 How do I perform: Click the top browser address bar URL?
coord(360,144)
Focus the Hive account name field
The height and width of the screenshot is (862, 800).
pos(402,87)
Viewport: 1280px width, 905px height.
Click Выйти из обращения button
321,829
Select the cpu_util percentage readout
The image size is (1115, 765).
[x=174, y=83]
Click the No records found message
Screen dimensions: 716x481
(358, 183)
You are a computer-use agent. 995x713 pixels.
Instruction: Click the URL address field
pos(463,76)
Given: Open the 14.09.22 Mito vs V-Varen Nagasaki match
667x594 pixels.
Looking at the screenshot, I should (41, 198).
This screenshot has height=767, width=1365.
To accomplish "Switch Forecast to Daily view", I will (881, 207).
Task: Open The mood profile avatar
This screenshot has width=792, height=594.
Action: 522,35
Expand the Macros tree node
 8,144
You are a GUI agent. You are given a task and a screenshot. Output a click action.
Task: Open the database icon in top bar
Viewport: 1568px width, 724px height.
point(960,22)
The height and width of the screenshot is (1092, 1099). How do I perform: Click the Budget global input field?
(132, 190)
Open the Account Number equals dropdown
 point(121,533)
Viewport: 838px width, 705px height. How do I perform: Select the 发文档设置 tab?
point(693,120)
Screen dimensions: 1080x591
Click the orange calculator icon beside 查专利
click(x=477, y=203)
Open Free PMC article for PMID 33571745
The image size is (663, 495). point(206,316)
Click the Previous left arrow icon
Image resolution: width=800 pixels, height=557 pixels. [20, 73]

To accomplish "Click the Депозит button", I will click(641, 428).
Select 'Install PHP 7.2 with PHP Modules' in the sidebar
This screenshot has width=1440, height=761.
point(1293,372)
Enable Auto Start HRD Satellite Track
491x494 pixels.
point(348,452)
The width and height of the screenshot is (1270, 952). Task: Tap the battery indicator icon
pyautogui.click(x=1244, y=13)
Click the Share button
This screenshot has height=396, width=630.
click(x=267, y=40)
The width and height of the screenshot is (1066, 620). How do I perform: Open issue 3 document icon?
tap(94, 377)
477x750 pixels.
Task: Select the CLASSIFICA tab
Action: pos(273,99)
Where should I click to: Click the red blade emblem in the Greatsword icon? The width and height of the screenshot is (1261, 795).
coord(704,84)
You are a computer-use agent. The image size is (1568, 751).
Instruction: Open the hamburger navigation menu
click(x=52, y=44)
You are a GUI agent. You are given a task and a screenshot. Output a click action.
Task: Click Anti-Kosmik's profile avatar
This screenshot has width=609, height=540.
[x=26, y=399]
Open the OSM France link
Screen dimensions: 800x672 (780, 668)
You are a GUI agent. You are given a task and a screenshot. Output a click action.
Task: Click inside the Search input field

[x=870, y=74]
● ● ● ● ● ● ●
Exercise:
Take every line above that includes "profile" and list it.

Answer section:
Task: Open The mood profile avatar
Task: Click Anti-Kosmik's profile avatar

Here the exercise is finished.